Focusing on the shift in today’s workforce, there are new demands from candidates and employees that request more support on success inside and outside the office.
Flexibility Is Not Just for Gen-Z
Flexibility has so many meanings since we started the pandemic in 2020. There has always been a small discussion around flexible work hours. As we accommodate benefits for the new generation, the Xennials (late 1970s to early 1980s) are looking for that same flexibility. Childcare, fitness regimes, or basic self-care – this specific age range is also realizing the benefit to custom workday hours.
Flexibility also includes where the work gets done. Organizations are either fully-back later this year, hybrid, remote, or they’ve given employees the option to choose what works for them. PwC published their findings from summer 2021 to understand what employees preferred, and the results are all over the map. While it may please any employer to see that 22% wanted their regular office week back, we encourage you to find what your own team prefers and adjust accordingly.
Mental Health Outside the Box
It’s been a long road so far, and in the grand scheme of things – employers are just now making mental health and wellbeing a priority. True, there has always been an Employee Assistance Program (EAP), but companies are being asked to find additional and more effective ways of offering support in these areas. This has been a welcomed introduction to the group who began their careers with little focus on life outside the workplace. The reason also goes beyond employee-only.

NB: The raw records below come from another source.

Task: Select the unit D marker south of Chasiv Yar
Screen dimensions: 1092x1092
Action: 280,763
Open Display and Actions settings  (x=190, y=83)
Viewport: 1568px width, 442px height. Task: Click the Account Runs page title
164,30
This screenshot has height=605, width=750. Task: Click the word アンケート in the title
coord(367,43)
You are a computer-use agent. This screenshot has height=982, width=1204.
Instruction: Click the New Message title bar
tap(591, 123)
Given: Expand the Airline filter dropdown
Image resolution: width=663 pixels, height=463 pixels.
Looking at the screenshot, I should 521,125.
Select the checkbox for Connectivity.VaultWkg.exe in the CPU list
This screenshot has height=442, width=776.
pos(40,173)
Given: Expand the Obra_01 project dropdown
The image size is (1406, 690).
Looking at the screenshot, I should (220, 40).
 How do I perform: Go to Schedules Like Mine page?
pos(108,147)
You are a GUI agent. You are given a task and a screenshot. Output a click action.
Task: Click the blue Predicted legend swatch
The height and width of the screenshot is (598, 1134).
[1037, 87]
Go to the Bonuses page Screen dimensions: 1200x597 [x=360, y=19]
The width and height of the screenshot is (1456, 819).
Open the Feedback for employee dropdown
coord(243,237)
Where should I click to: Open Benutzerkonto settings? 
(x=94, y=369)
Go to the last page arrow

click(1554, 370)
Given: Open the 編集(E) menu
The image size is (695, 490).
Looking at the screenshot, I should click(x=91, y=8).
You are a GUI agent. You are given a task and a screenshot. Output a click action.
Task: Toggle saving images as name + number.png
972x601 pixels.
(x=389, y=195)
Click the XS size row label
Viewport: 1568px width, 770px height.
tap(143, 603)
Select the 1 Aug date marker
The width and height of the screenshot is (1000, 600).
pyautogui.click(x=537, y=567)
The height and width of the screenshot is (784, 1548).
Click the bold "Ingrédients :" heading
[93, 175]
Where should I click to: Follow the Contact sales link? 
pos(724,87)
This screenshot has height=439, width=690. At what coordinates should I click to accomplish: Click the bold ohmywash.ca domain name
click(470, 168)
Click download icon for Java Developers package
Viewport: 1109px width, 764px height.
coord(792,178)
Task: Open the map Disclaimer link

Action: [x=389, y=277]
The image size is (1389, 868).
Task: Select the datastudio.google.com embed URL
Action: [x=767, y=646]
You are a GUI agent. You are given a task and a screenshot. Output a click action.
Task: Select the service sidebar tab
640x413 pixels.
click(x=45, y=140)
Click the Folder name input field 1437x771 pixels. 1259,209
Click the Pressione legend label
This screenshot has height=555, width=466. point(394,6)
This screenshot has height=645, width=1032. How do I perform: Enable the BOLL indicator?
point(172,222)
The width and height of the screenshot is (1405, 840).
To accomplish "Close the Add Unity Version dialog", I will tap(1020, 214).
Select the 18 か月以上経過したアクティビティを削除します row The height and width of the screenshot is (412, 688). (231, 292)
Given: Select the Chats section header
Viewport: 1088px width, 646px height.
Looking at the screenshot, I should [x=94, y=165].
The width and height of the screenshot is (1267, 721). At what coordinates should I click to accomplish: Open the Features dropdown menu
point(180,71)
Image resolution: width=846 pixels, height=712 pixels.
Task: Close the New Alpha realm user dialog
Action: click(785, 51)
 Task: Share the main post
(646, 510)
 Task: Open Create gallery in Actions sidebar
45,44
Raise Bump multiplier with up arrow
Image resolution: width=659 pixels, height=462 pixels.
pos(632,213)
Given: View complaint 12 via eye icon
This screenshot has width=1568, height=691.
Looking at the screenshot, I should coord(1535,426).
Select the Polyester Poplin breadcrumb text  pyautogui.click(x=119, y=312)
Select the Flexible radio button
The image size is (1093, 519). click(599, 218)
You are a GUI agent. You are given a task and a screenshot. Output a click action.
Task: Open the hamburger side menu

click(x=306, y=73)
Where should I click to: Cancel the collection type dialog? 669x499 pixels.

As their dependents seem to be hitting new stages of life every four or five years, employees are looking for resources to provide emotional and mental health support for children, spouses, and partners as well. Between a sea of technology and mental health subsidies, organizations should find plenty of opportunities to help employees feel supported.
Learning + Development = Leadership Satisfaction
Candidates looking toward the next step in their career have most likely experienced an organization that did little to support their growth and development. Currently, a major focus from employers is setting up managers for success – whether that means communication tactics, training materials, or leadership development courses. There are many managers out there feeling ill-equipped to be a successful leader for their teams.
The definition of leadership has gone beyond skillset and knowledge in the industry. Now, employers also need to develop up-and-coming leaders so they can harness empathy and understanding while also supporting their team members for individual success.
As soon as employers feel comfortable about advancing toward the next big thing, something else has been introduced that is equally or more important than the last initiative. It’s difficult to keep up, but through the power of business networks, internal focus groups, and rapidly expanding technology, organizations have the opportunity to create positive change and provide their mid-level management with the tools they need to succeed.
What are you doing to provide support and guidance?